A écouter : Martha Argerich, The Legendary 1965 Recording, Warner Classics

Olivier Bellamy, Martha Argerich raconte,
chez Buchet & Chastel, 272 p.

Sur les traces de J.-S. Bach

Quiconque s’intéresse à la musique baroque et à Jean-Sébastien
Bach en particulier ou qui a laissé ses oreilles un peu trop traîner sur
les ondes de France Musique ne peut ignorer Gilles Cantagrel.
Poursuivant une nouvelle fois son idole, il nous convie cette fois-ci à
ce voyage littéraire assez incroyable. A la fois exhaustif et léger,
profond et magnifiquement didactique, Sur les traces de J.-S. Bach se
propose de suivre le cantor de Leipzig à chaque étape de sa vie et de
sa mort.
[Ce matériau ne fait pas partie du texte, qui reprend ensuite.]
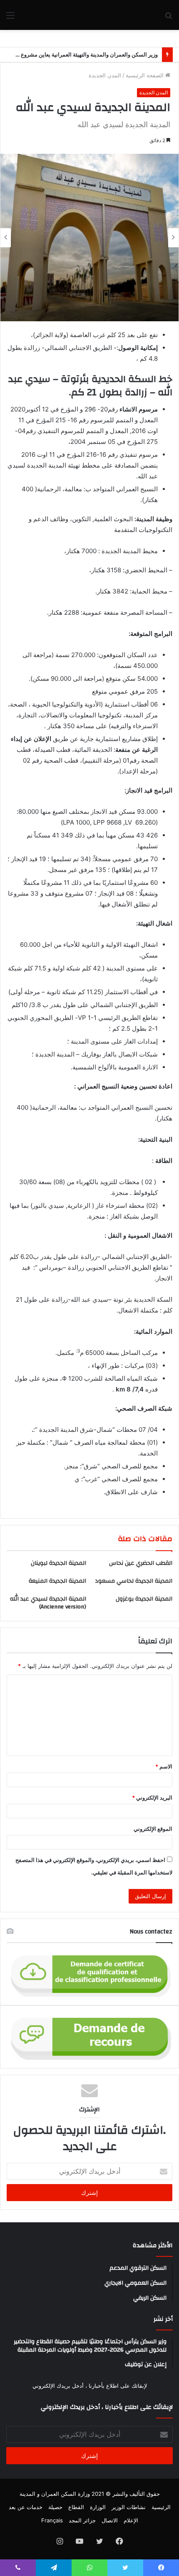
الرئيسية (161, 2507)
Traversant l’Europe et le temps, l’ouvrage de Cantagrel est
un véritable guide historique et musical qui suit Bach des chapelles
allemandes où il officia jusqu’aux interprétations et
réinterprétations de ses œuvres et notamment la fameuse
Chaconne de la Partita n°2, révélée en 1848 par le compositeur et
violoniste Henri Vieuxtemps en passant par les tribunaux ou les
plaisanteries dont cet aveugle était friand. Sans la lourdeur d’une
biographie réservée aux initiés, Sur les traces de J.-S. Bach n’en
demeure pas moins très complet et permet de répondre aux
questions que nous nous posons tous sur celui qui reste avec Mozart
et Beethoven, l’un des plus grands musiciens de l’histoire de
l’humanité, peut-être même le plus grand.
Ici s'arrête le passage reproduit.